19:  HISTORY_FILE="subscribers.txt"
20:  
21:  # Date expression for yesterday
22:  DATE="-1 day"
23:  
24:  # Date format in Apache log
25:  LOG_FDATE=`date -d "$DATE" '+%d/%b/%Y'`
26:  
27:  # Date format for display in emails
28:  HUMAN_FDATE=`date -d "$DATE" '+%F'`
29:  
30:  # Date format for history file.
31:  HISTORY_FDATE=`date -d "$DATE" '+%Y-%m-%d'`
32:  
33:  # Start the line with yesterday's date. 
34:  DAYLINE=$(printf "%s:  " $HISTORY_FDATE)
35:  
36:  # Loop through the feeds, collecting subscriber counts and adding
37:  # them to the line.
38:  for RSS_URI in $FEED_LIST; do
39:    
40:    # Unique IPs requesting RSS, except those reporting "subscribers":
41:    IPSUBS=`fgrep "$LOG_FDATE" "$LOG_FILE" | fgrep " $RSS_URI " | egrep -v '[0-9]+ subscribers' | cut -d' ' -f 1 | sort | uniq | wc -l`
42:    
43:    # Google Reader subscribers and other user-agents reporting "subscribers" 
44:    # and using the "feed-id" parameter for uniqueness:
45:    GRSUBS=`fgrep "$LOG_FDATE" "$LOG_FILE" | fgrep " $RSS_URI " | egrep -o '[0-9]+ subscribers; feed-id=[0-9]+' | sort -t= -k2 -s | tac | uniq -f2 | awk '{s+=$1} END {print s}'`
46:    
47:    # Other user-agents reporting "subscribers", for which we'll use the 
48:    # entire user-agent string for uniqueness:
49:    OTHERSUBS=`fgrep "$LOG_FDATE" "$LOG_FILE" | fgrep " $RSS_URI " | fgrep -v 'subscribers; feed-id=' | egrep '[0-9]+ subscribers' | egrep -o '"[^"]+"$' | tac | awk -F\( '!x[$1]++' | egrep -o '[0-9]+ subscribers' | awk '{s+=$1} END {print s}'`
50:    
51:    # Add the non-Google Reader subscribers.
52:    NONGRSUBS=$(($IPSUBS + $OTHERSUBS))
53:    
54:    DAYLINE=$DAYLINE$(printf "%5d  " $GRSUBS; printf "%5d  " $NONGRSUBS)
55:  done
56:  
57:  # Append yesterday's info to the history file.
58:  echo "$DAYLINE" >> $HISTORY_FILE

The line that’s appended to the history file looks like this:

2012-10-13:   2783    521     27     21

After the date, the subscriber counts are in the order (Google Reader count, non-Google Reader count) for each feed in the list. The list of feed URLs is simply a string with the two feeds separated by a space. The “http://leancrew.com” prefix to the URLs isn’t included because it isn’t present in the Apache log file.

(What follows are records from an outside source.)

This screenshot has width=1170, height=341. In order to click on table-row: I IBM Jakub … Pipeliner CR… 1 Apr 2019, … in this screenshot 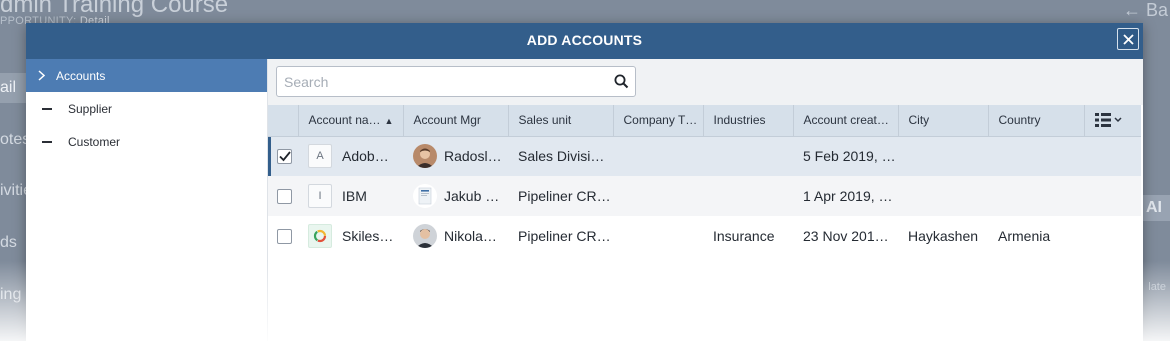, I will do `click(704, 196)`.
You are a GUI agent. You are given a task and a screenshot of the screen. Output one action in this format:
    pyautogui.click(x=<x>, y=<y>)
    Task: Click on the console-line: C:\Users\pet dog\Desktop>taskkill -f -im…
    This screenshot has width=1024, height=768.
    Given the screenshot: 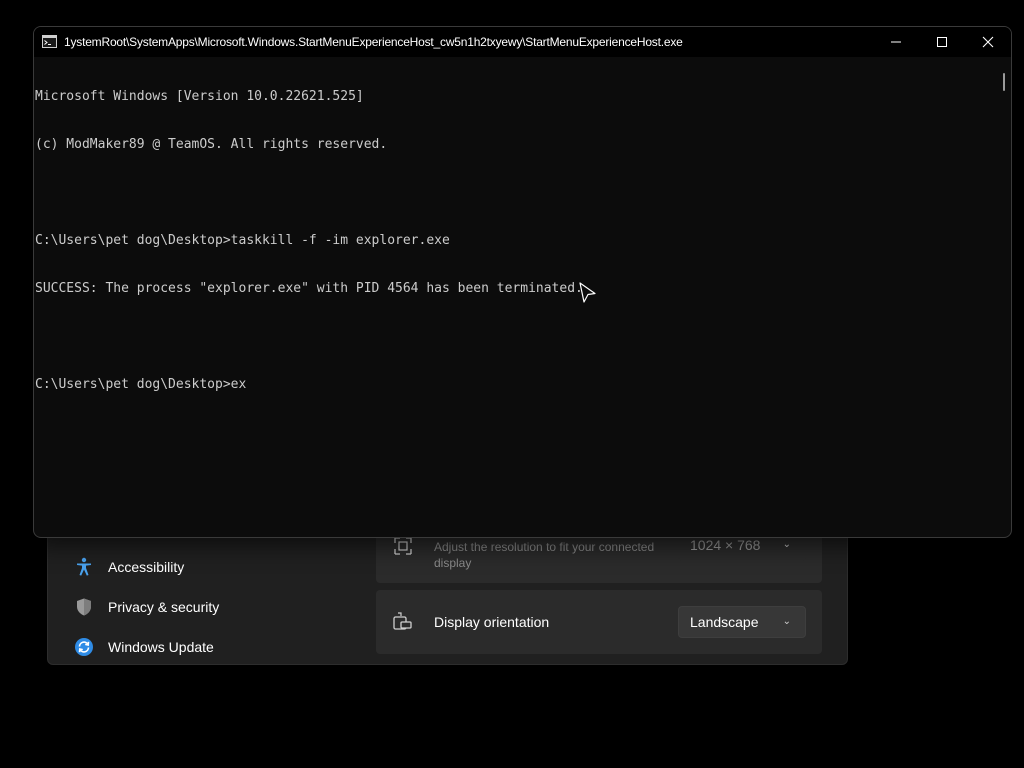 What is the action you would take?
    pyautogui.click(x=242, y=240)
    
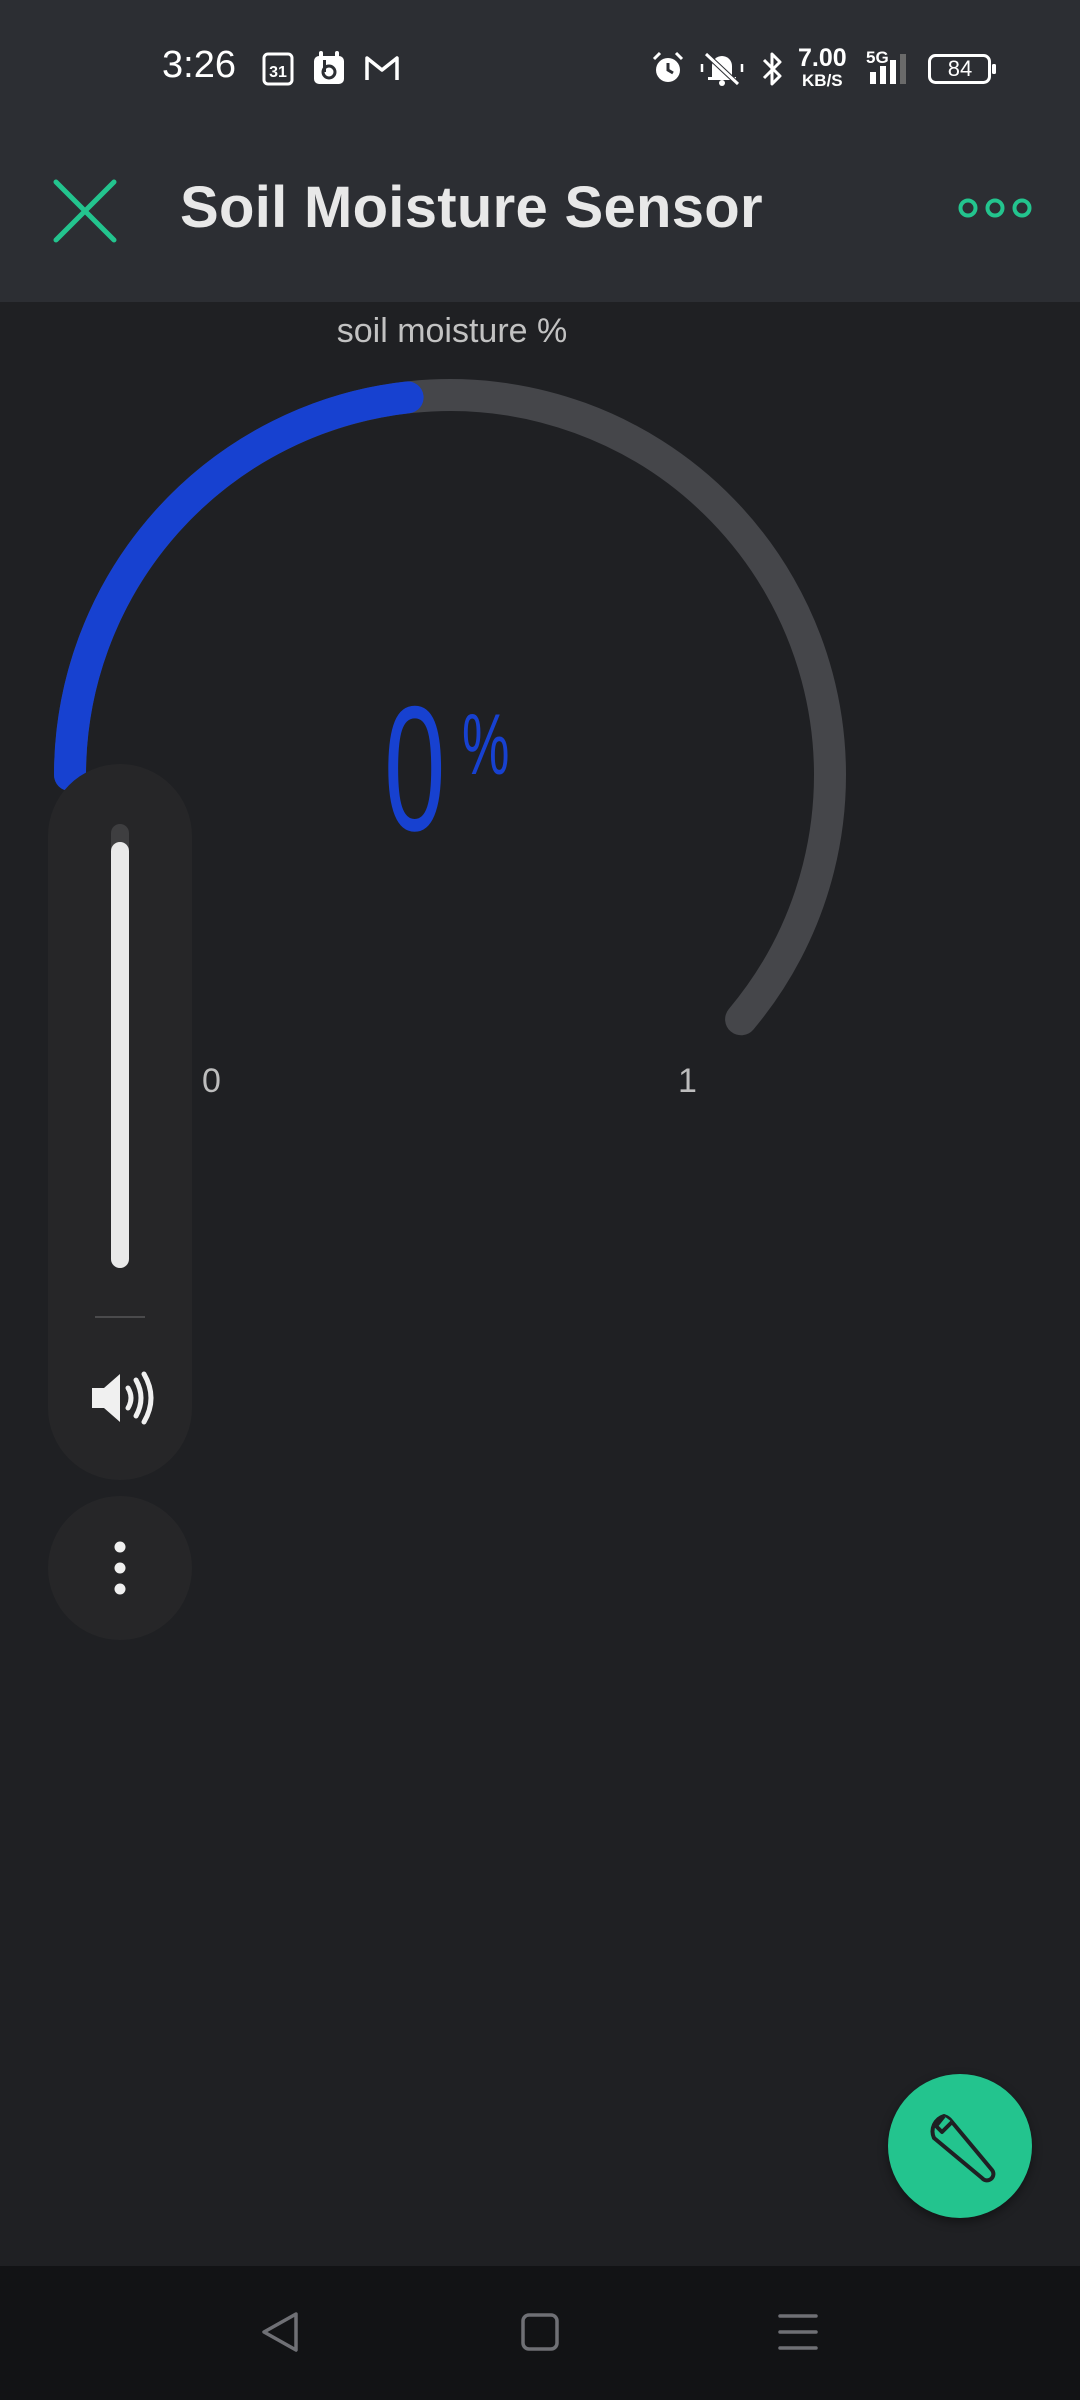  What do you see at coordinates (121, 1398) in the screenshot?
I see `speaker-icon` at bounding box center [121, 1398].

I decided to append the counts to a history file for two reasons:

  1. I was tired of getting a daily email with the counts.
  2. When I did want to look at the counts, I didn’t want just a snapshot of that day’s subscriber counts. I wanted to be able to see how they were changing.

The history file is kept on the server. If I want it on my local machine, a quick scp will copy it here.